All in all, I like my life, and I have taken some financial risks for the sake of living more enjoyably right now and doing what I’m passionate about. I’ve gone into substantial debt and endured a lot of personal turmoil to go to grad school, and I’ve limited my work hours this summer for the sake of relaxing and spending time with my partner rather than making more money. But was that all worth it? The latter was, but more and more frequently these days, I’m starting to doubt the former. The personal and monetary toll of pursuing my dreams has been great, and when those dreams are no longer sounding so achievable or attractive to me, I’m starting to feel like it was all a huge, expensive mistake. “Follow your dreams!” and “Do what you enjoy!” were dangerous messages for me, conveyed by well-meaning but ignorant advisors who didn’t understand my true situation, which found me at a point in my life where I was confused and vulnerable.

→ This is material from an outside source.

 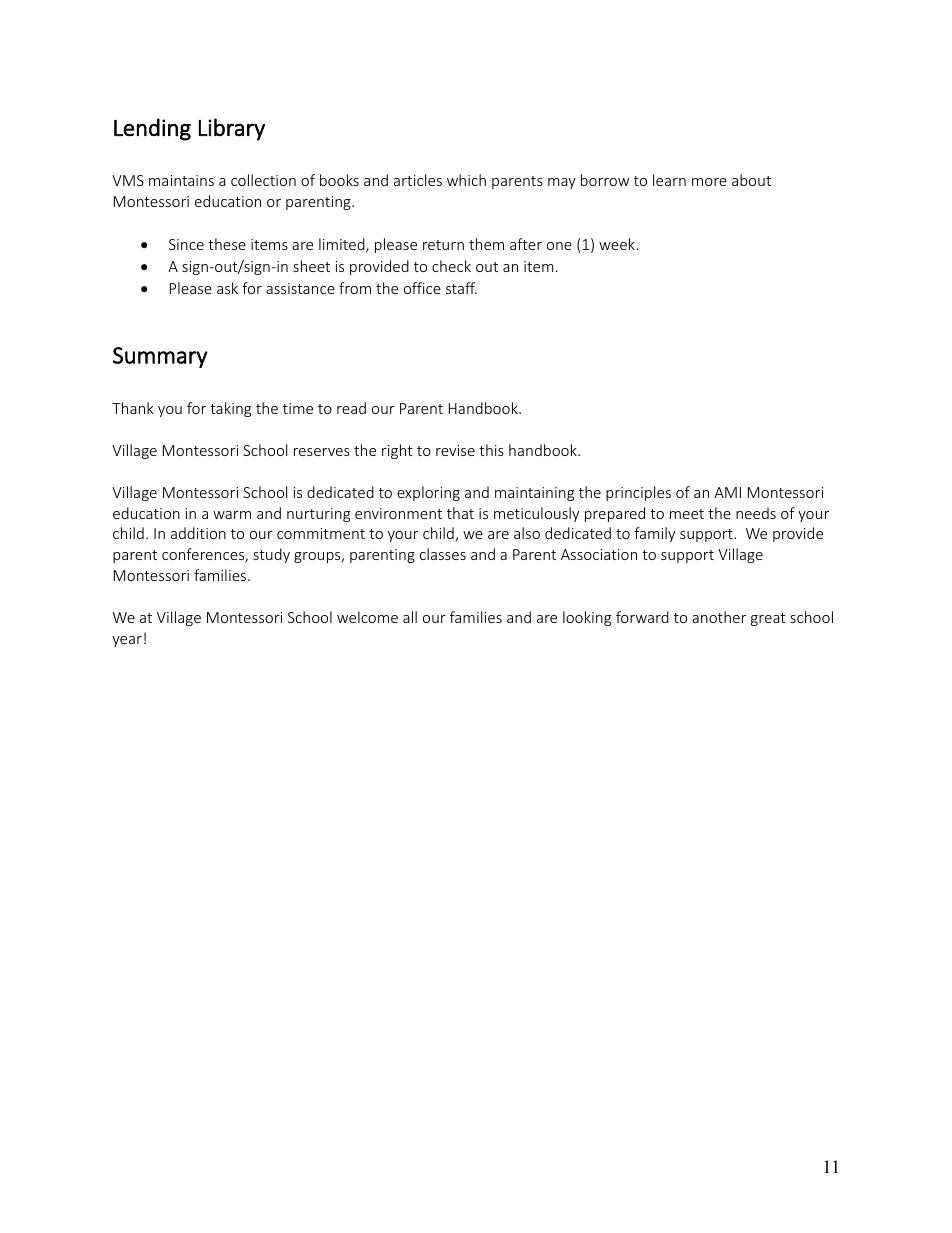 I want to click on ask, so click(x=227, y=288).
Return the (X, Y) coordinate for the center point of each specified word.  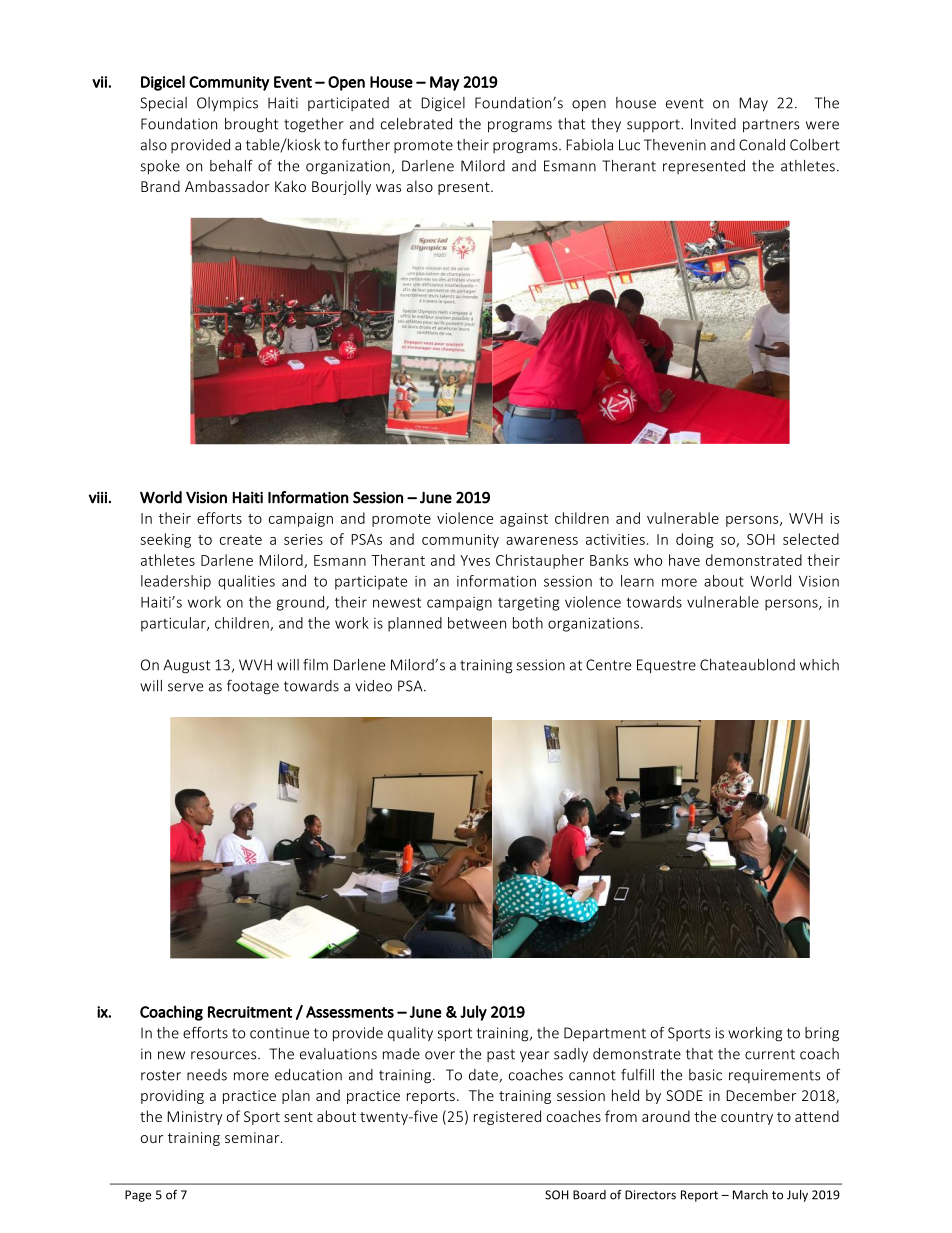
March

Perhaps the older people providing this kind of advice to young adults don’t remember what it was really like to be that age- the juggling of responsibilities, the importance of working toward future plans, the fear of insecurity. Perhaps these particular people just didn’t have to face substantial hardship when they were young, and assume that all young people live their lives similarly sheltered from difficulty. Conditions are certainly different today than they were when my parents were growing up; it’s much harder to get by now without a college degree, and the experience of looking for work has changed with changing technology and economic conditions. People of an older generation, especially those who have secure work situations and retirement plans, may not realize this. I know that I’ve had conversations with my own parents where they outright refused to believe how difficult it was for my college friends to find jobs, even with degrees from a prestigious university.
There’s also something to be said for the idea of taking time to figure out what you really want, following your dreams, and possibly enduring some difficulties in the moment in hopes of eventually achieving a loftier goal. Certainly, many poor kids aren’t encouraged or given the tools and information to explore every life path that really interests them. But “You can do anything you set your mind to!” is a double-edged sword; it may represent much-needed encouragement for some people, but it definitely ignores the very real limitations that exist for others. This kind of encouragement may be appropriate on an individual level in some situations, but when generalized or used by someone who doesn’t know the details of the life of the person they’re encouraging, it’s just ignorant and unfeeling.
Not everyone has the same options- or even access to the idea that options exist- and not everyone can functionally afford to wait for a job they like or chase a non-paying opportunity rather than taking a job in order to survive. Some young people, believe it or not, don’t have supportive parents or savings to support them while they take it easy, and have financial problems far more serious than not having quite as much spending money as they would like. Using your youth to follow your dreams and have fun is a great ideal, but it’s just not possible for many young people (including me!) to do that, and dismissing our worries with uninformed optimism not only ignores and misrepresents the realities of our lives, but provides us with one more person we can’t feel safe around.